Author Archives: david

Using z3 to try to solve Feedback Arc Set for Tournaments

I’ve been meaning to check out Z3 for a while – it’s an open source theorem prover from Microsoft with great looking Python bindings. I’m partly interested just out of pure curiousity, partly because there are some interesting potential applications for Hypothesis (it’s currently unclear to me how possible those are – the architecture of Hypothesis is not well set up for concolic testing, nor are the semantics of Python, but still).

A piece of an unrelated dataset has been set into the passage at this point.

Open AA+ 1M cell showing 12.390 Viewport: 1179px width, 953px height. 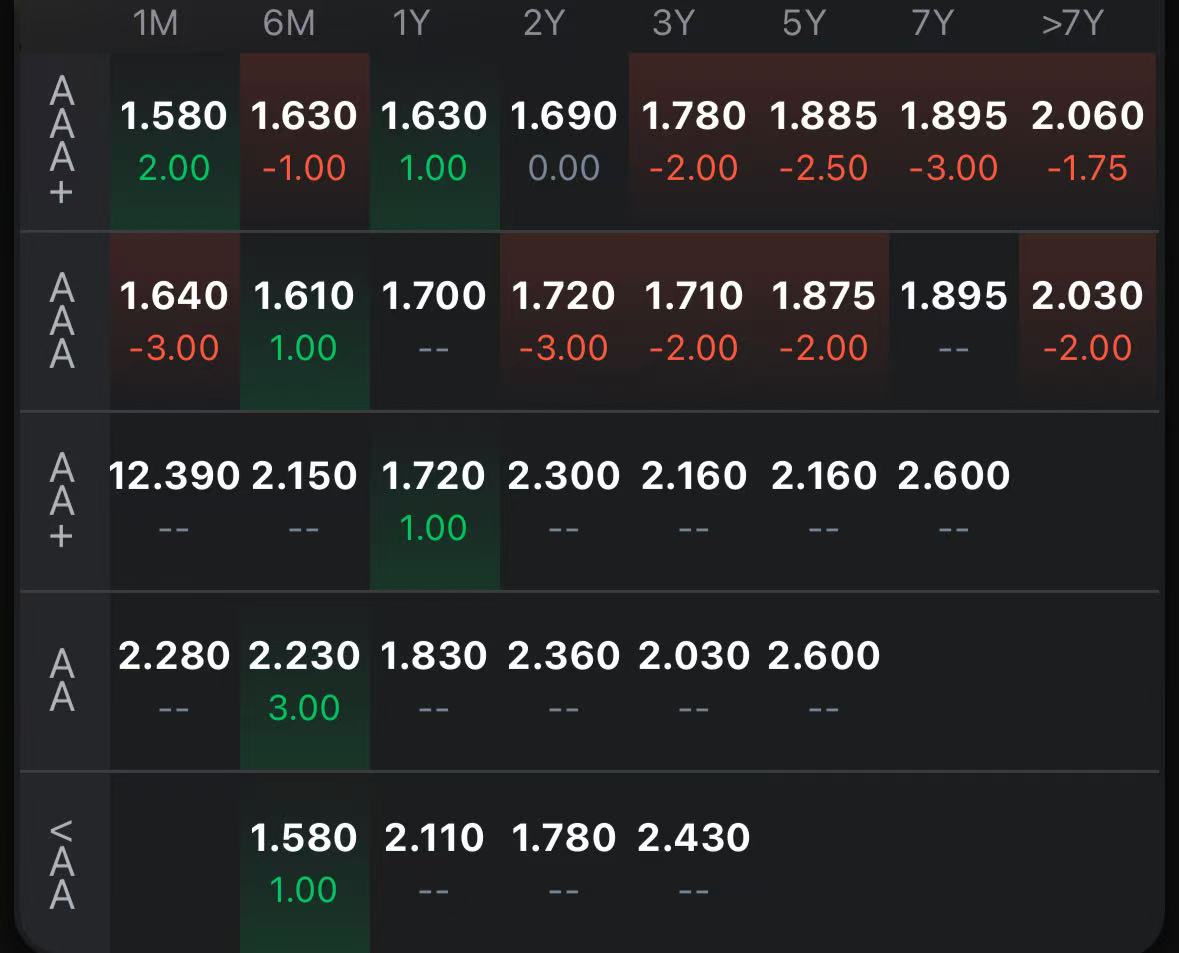click(174, 501)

Anyway, I thought I’d turn it loose on my favourite evil problem, feedback arc set for tournaments. It’s at that weird boundary where what you want is sortof a SAT solver and sortof an integer linear programming solver. There’s some suggestion that using hybrid approaches would be better than either, but I haven’t really found any easily usable hybrid solvers (there’s a fork of minisat that might work. It’s on my TODO list)

Anyway, basically what we do with z3 is that we create the initial problem, ask it for a feasible solution, then successively ask it to improve on that feasible solution until it no longer can. Here’s the code:

The good: z3 was extremely easy to use. The API was pleasant, reasonably intuitive, and basically did what I expected.

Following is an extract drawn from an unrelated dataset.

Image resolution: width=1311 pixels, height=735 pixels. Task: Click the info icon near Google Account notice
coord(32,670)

The bad: This solution is strictly worse than a solution which just generates a massive LP file and hands it off to lp_solve. So although it was very easy to solve this problem with z3, z3 appears not to be well suited to it. Z3 struggled at n = 15 and seemed to get stuck at n = 20.

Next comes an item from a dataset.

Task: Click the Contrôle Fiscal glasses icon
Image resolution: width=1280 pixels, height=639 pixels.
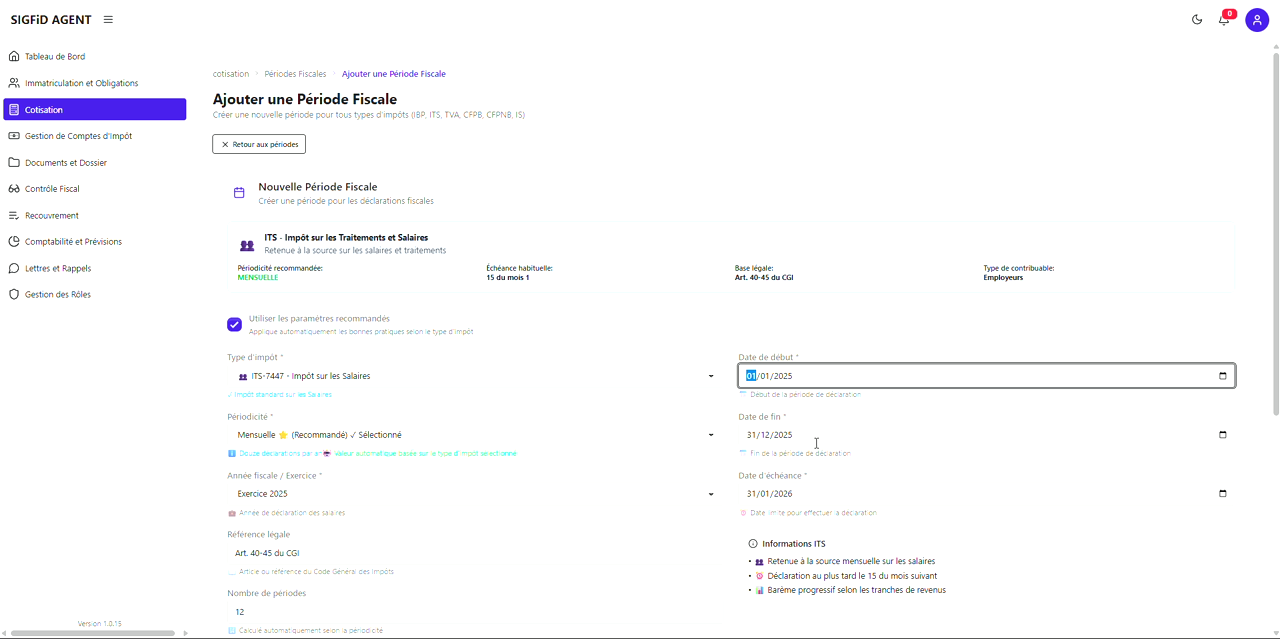Action: tap(14, 189)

This shouldn’t necessarily be considered indicative that Z3 is “bad”. This is a problem with a lot of constraints (O(n^3)), so it’s probably not representative of the sort of things Z3 is good at, and it is representative of the sort of things that lp_solve is good at. So I’m not really deriving any lessons from the fact that Z3 wasn’t very good at this problem . I’m more interested in the fact that it was super easy to use, so I really should look at using it more in future.

This entry was posted in Python on by .

Properties for testing optimisation

I’ve been thinking a bunch recently about how to use Hypothesis to test constrained optimisation problems. I put together this talk for pydata London, and yesterday I sketched out these tests for how you might test a solution to the knapsack problem (both of these are specifically combinatorial optimisation problems, but the principles I’m outlining here work in general).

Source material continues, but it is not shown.